A aprovação do PL 4614/2024, posteriormente transformado na Lei nº 15.077/2024, representou a manutenção e o aprimoramento de importantes políticas sociais no Brasil. Durante toda a tramitação da proposta, houve atuação para preservar direitos dos beneficiários do Benefício de Prestação Continuada (BPC), especialmente no que diz respeito à proteção das famílias e ao acesso das pessoas com deficiência.
Entre os pontos defendidos durante o debate legislativo estiveram a manutenção do conceito atual de família para fins de concessão do benefício, a exclusão da posse de bens como critério de elegibilidade e a preservação da regra que impede que outro BPC recebido por integrante da família seja computado na renda familiar.
Um dos trechos que gerou debate previa condicionar a concessão do benefício à comprovação de deficiência em grau moderado ou grave. Entretanto, o Governo Federal se posicionou publicamente contra esse critério por entender que ele contrariava o modelo social de deficiência previsto na Constituição Federal, na Convenção sobre os Direitos das Pessoas com Deficiência e na Lei Brasileira de Inclusão.
Por esse motivo, o presidente Lula vetou esse dispositivo específico no momento da sanção da lei, impedindo que a restrição entrasse em vigor.
Dessa forma, não corresponde ao conteúdo final da legislação afirmar que parlamentares que votaram favoravelmente ao projeto tenham aprovado a exclusão de pessoas com Síndrome de Down, autismo ou outras deficiências consideradas leves do acesso ao BPC. O dispositivo questionado foi retirado justamente por meio do veto presidencial.
Durante a tramitação, integrantes da Bancada do PT também registraram o compromisso do governo de vetar esse trecho por considerá-lo incompatível com a legislação brasileira de proteção às pessoas com deficiência.

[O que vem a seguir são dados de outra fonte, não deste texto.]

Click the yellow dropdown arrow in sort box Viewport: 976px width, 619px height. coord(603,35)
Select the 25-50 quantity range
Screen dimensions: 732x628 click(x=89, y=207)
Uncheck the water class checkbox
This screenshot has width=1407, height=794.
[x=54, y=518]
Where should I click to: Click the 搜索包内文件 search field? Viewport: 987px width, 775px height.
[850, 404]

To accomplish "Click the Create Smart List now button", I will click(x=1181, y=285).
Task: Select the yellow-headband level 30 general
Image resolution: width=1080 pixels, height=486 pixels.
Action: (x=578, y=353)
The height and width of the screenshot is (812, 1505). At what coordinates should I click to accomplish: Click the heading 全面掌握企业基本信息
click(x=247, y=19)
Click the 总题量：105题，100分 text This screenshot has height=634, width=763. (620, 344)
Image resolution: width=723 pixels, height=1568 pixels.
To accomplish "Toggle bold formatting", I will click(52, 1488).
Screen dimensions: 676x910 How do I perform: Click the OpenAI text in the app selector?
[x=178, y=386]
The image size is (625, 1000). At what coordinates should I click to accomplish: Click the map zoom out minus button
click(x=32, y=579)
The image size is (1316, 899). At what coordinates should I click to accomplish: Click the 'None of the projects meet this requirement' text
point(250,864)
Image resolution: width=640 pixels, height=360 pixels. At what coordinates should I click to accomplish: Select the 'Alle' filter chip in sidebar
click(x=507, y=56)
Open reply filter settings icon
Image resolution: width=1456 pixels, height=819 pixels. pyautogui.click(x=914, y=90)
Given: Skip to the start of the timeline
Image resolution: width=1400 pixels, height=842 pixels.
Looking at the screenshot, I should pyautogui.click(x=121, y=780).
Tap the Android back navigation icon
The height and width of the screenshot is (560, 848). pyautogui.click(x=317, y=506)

O deputado Luiz Couto destacou que sua trajetória política sempre esteve vinculada à defesa das políticas públicas voltadas às pessoas que mais necessitam do apoio do Estado.
“Se o projeto não tivesse recebido alterações e a inclusão de dispositivos estranhos ao texto principal para votação conjunta, todos sabem que o meu voto seria favorável. Minha trajetória pública sempre foi marcada pela defesa dos que mais precisam do apoio das políticas públicas. Jamais apoiei qualquer medida que restringisse direitos das pessoas com deficiência ou fragilizasse a proteção social. O compromisso sempre foi preservar e fortalecer o BPC para quem realmente necessita. ”, ressaltou o parlamentar.